▸ Objective: Recast the records as a JSON list of strings, one string per line with blank lines omitted. Begin at the first line of the records and stop after the line that contains "Action: [x=68, y=183]", including that line.

▸ Entries provided:
--- begin ---

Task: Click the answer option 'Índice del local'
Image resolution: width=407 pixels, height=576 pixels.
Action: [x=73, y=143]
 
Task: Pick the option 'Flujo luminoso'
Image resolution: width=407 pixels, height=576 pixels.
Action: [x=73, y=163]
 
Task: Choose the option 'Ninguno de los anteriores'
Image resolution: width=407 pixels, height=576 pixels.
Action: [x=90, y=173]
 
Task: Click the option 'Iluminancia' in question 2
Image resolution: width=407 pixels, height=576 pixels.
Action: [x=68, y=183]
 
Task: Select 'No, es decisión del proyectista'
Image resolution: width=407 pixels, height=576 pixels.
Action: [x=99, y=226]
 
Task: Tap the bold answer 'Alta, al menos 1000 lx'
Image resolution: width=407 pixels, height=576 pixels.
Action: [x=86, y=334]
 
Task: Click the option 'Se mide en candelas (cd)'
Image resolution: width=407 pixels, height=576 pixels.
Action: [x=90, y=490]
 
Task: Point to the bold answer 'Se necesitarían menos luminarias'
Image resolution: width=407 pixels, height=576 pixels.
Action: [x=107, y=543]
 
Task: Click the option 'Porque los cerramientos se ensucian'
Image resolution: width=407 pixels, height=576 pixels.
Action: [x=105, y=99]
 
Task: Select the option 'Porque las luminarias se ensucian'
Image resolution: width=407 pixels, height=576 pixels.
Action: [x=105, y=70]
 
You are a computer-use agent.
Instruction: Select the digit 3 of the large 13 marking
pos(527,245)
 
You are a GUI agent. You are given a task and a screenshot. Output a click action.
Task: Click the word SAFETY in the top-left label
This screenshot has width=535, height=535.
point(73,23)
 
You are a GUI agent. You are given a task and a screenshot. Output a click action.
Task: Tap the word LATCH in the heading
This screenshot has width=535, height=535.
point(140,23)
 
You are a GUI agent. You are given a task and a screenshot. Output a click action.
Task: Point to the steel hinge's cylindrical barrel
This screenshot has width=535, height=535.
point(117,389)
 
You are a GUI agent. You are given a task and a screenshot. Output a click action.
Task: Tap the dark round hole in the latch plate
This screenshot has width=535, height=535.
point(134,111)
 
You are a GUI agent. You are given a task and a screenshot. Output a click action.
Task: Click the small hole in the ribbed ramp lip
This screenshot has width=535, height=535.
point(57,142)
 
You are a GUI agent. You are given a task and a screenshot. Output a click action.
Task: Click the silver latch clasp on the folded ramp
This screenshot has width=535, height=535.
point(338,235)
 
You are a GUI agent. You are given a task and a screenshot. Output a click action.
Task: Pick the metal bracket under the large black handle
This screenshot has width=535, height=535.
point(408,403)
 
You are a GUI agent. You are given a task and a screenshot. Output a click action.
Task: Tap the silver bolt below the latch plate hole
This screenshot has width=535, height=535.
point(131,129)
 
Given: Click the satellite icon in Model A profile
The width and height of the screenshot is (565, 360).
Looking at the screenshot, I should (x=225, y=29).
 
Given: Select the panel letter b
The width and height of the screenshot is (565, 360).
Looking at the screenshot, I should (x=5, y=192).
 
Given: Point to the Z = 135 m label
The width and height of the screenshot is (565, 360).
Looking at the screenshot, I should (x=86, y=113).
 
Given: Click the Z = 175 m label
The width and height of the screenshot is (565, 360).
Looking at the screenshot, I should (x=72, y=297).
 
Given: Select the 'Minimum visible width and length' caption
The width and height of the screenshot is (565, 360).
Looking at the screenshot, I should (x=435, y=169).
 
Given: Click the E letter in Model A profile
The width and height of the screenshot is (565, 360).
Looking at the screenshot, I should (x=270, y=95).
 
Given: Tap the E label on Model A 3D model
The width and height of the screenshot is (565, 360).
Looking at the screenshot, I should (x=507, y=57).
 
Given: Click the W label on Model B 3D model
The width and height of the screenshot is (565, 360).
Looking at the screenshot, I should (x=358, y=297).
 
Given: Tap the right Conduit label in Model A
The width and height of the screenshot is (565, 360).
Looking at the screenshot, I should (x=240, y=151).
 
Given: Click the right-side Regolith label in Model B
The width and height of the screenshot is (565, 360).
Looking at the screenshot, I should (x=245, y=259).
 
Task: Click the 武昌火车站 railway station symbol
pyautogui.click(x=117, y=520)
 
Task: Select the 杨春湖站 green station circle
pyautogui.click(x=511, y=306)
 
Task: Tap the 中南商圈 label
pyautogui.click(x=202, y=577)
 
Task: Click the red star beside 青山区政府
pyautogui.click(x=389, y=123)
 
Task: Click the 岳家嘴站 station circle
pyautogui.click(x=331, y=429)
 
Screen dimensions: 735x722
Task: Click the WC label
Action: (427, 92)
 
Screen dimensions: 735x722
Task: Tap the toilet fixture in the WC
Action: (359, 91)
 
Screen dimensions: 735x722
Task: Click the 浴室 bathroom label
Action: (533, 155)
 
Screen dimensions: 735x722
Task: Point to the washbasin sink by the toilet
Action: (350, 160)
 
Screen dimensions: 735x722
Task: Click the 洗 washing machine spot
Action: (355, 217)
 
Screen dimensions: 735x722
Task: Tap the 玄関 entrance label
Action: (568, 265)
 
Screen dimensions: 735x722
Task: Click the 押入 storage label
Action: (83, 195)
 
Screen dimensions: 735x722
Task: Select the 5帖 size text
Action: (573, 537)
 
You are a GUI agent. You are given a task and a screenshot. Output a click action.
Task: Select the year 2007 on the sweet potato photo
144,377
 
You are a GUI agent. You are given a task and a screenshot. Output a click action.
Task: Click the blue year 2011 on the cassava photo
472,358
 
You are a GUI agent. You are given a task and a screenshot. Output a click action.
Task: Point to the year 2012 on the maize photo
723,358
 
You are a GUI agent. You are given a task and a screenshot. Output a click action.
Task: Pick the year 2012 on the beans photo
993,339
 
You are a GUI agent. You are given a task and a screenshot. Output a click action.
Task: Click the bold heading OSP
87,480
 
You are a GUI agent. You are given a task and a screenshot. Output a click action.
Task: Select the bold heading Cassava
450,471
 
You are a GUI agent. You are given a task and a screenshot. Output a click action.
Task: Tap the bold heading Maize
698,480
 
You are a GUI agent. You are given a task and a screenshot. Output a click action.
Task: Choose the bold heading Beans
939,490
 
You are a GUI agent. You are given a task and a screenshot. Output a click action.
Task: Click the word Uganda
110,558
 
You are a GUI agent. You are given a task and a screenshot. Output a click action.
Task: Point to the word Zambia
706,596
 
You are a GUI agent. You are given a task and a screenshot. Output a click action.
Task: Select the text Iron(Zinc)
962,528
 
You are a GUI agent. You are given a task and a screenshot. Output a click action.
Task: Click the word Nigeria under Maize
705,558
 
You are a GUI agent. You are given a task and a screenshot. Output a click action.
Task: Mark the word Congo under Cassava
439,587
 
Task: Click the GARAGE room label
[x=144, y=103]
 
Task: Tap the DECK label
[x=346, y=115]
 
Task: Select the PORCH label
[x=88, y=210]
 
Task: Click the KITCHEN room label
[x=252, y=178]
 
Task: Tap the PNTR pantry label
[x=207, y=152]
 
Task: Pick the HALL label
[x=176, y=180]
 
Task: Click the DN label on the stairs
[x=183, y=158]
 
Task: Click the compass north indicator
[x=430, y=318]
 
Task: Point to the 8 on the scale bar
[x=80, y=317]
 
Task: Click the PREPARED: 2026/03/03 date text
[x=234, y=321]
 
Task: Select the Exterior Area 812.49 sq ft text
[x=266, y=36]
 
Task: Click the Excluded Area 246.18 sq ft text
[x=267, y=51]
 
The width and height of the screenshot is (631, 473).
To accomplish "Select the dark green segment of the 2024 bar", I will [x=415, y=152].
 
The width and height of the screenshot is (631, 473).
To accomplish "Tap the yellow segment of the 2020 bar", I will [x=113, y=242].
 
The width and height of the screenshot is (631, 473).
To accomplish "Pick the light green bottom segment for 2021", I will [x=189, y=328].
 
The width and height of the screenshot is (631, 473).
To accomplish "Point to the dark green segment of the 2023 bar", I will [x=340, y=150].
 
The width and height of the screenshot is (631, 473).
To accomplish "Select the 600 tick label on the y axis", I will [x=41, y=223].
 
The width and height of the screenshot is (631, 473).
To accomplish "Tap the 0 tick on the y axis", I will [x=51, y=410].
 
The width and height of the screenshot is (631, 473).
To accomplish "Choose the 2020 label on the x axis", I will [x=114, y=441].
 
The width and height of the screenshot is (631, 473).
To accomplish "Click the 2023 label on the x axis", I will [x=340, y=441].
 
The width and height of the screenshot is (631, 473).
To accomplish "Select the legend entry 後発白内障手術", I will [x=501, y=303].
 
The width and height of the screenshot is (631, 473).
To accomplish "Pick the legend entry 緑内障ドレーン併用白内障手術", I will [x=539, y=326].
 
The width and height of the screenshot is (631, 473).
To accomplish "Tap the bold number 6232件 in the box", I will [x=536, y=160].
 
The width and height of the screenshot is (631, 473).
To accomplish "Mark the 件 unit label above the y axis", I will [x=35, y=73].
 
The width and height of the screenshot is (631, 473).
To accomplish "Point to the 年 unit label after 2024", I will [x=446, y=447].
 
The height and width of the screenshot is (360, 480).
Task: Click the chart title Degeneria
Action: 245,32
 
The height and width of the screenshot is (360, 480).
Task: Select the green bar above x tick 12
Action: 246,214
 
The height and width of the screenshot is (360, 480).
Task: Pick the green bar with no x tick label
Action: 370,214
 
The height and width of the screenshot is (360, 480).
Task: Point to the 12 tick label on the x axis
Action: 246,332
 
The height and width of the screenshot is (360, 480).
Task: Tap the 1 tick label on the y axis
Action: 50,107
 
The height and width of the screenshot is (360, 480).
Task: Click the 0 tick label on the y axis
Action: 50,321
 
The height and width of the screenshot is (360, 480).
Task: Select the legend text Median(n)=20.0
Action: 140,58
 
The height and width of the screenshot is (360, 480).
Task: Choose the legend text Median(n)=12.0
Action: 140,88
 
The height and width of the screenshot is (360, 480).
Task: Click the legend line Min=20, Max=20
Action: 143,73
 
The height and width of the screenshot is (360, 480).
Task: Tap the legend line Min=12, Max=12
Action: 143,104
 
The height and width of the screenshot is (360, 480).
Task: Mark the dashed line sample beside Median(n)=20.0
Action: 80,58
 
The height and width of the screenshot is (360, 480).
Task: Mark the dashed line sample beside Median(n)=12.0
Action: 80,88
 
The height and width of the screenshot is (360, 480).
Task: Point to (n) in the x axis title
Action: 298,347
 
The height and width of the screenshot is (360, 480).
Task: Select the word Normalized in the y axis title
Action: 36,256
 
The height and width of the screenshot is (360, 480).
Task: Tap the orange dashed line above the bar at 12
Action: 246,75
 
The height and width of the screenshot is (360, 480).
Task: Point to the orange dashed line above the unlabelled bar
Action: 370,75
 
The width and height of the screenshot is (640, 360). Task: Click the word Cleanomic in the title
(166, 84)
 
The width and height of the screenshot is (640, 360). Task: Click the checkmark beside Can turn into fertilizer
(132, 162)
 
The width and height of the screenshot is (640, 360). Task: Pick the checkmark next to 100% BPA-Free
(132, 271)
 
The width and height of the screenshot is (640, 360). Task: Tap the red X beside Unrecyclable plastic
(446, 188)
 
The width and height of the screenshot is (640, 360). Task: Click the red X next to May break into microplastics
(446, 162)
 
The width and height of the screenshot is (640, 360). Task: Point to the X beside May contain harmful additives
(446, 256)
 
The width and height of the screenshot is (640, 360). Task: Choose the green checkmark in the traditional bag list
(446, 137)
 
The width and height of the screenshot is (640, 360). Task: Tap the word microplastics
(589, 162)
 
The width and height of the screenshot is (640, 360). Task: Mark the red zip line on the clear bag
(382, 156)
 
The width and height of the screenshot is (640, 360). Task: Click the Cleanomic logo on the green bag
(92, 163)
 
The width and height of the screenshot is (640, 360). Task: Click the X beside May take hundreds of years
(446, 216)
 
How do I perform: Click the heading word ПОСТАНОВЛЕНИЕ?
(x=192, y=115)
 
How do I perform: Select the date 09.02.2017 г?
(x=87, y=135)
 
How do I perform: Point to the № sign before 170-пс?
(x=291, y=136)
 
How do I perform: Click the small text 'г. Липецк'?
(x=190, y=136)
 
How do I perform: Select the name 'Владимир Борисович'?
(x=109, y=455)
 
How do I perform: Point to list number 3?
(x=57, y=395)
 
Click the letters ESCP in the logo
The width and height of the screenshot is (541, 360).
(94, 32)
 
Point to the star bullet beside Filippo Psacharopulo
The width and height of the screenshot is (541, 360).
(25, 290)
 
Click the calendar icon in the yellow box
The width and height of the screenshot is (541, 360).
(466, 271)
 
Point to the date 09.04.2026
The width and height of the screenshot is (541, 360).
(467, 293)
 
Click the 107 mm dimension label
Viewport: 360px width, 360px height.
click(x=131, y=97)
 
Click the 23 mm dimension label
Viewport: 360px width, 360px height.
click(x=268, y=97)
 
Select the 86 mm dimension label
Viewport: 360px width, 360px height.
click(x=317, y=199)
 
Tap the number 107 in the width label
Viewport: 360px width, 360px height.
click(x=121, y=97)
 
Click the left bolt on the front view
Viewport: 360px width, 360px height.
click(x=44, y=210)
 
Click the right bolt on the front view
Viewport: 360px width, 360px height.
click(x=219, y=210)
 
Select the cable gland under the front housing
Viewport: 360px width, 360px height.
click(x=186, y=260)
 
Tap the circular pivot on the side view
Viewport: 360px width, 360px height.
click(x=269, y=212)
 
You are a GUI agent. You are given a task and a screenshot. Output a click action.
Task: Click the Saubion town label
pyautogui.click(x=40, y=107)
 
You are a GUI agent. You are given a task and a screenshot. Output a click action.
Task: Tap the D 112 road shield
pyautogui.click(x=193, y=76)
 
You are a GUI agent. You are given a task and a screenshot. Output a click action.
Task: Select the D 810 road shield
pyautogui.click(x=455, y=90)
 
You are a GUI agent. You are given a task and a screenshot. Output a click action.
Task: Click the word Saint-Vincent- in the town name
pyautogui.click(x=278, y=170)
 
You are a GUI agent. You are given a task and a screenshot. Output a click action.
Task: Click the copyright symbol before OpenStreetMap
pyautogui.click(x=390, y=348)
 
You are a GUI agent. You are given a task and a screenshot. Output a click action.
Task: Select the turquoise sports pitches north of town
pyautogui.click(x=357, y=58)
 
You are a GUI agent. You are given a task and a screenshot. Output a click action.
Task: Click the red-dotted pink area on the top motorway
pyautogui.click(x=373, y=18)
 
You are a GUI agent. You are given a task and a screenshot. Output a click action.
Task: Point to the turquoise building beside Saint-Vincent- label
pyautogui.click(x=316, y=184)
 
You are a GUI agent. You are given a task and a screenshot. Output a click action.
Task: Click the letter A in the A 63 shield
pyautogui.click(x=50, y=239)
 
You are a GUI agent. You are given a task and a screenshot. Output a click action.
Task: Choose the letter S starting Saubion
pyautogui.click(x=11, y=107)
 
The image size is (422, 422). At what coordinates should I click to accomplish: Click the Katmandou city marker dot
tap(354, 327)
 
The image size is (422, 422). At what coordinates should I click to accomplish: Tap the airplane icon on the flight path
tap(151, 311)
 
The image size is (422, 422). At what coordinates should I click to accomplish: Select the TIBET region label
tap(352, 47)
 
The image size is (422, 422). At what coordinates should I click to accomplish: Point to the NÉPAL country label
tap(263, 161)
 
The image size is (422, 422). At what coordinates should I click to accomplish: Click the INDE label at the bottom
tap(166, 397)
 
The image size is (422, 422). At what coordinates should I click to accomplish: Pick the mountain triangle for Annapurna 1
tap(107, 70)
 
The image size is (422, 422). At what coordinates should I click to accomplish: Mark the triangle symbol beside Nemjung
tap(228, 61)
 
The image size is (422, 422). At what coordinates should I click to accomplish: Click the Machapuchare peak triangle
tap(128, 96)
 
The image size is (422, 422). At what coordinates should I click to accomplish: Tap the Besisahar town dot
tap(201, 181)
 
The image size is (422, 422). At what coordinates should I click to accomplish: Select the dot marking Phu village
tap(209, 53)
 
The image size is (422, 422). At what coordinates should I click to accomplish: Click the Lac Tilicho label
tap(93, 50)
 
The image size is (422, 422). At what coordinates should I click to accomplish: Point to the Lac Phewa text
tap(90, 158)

--- end ---

▸ Exercise solution:
[
  "Task: Click the answer option 'Índice del local'",
  "Image resolution: width=407 pixels, height=576 pixels.",
  "Action: [x=73, y=143]",
  "Task: Pick the option 'Flujo luminoso'",
  "Image resolution: width=407 pixels, height=576 pixels.",
  "Action: [x=73, y=163]",
  "Task: Choose the option 'Ninguno de los anteriores'",
  "Image resolution: width=407 pixels, height=576 pixels.",
  "Action: [x=90, y=173]",
  "Task: Click the option 'Iluminancia' in question 2",
  "Image resolution: width=407 pixels, height=576 pixels.",
  "Action: [x=68, y=183]"
]